Veronika : J’ai en quelque sorte dû comprendre ça cette saison. Il y avait quelques courses où j’ai fait des erreurs stupides et je suis tombée. Parfois ça arrive juste comme ça, mais je trouve que dans la plupart des cas c’est dû au fait que je n’ai pas assez fait de descentes d’entraînement, et quand j’arrive beaucoup plus vite en course je n’ai pas l’habitude d’une telle vitesse et je fais des erreurs. C’est clairement quelque chose que je dois travailler.

A quoi ressemble votre inter-saison et quels sont vos plans d’entraînement ?

Tracey : Je suis maintenant en vacances donc tout va bien. Je pense que je vais entrer dans la période hors saison vraiment motivée et excitée de travailler dans la même direction que ce que j’ai fait cette saison. S’entrainer dur, rêver grand, rouler vite…
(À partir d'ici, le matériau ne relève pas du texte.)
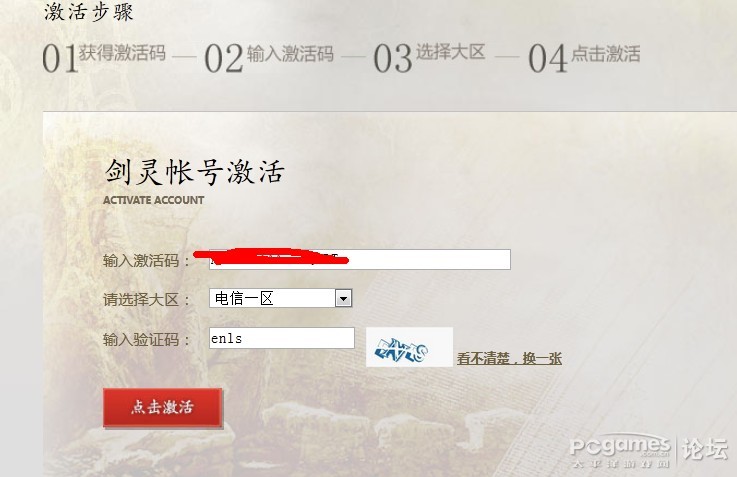The width and height of the screenshot is (737, 477).
Task: Click the red 点击激活 activate button
Action: 163,407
Marine : Durant la période hors saison, je profite pour passer du temps avec ma famille et mes amis, voyager un peu… Je fais aussi beaucoup d’autres sports comme de la moto, de l’escalade, du squash… et bien sûr beaucoup de tests avec mon équipe et mes sponsors. Concernant mon plan d’entrainement, je parle beaucoup avec mon coach Nicolas Filippi et nous décidons ensemble ce qui est le mieux pour moi et ce que je veux faire.

Veronika : Pour l’instant je vais clairement avoir une petite pause, me relaxer avant de penser à l’année prochaine, mais je suis déjà motivée pour la prochaine saison car je sais qu’il y a tellement de choses sur lesquelles je dois travailler. L’année dernière, ma préparation hivernale n’était pas si bonne et je veux clairement changer ça et travailler dessus.

Photos par Ross Bell, Boris Beyer et Sven Martin.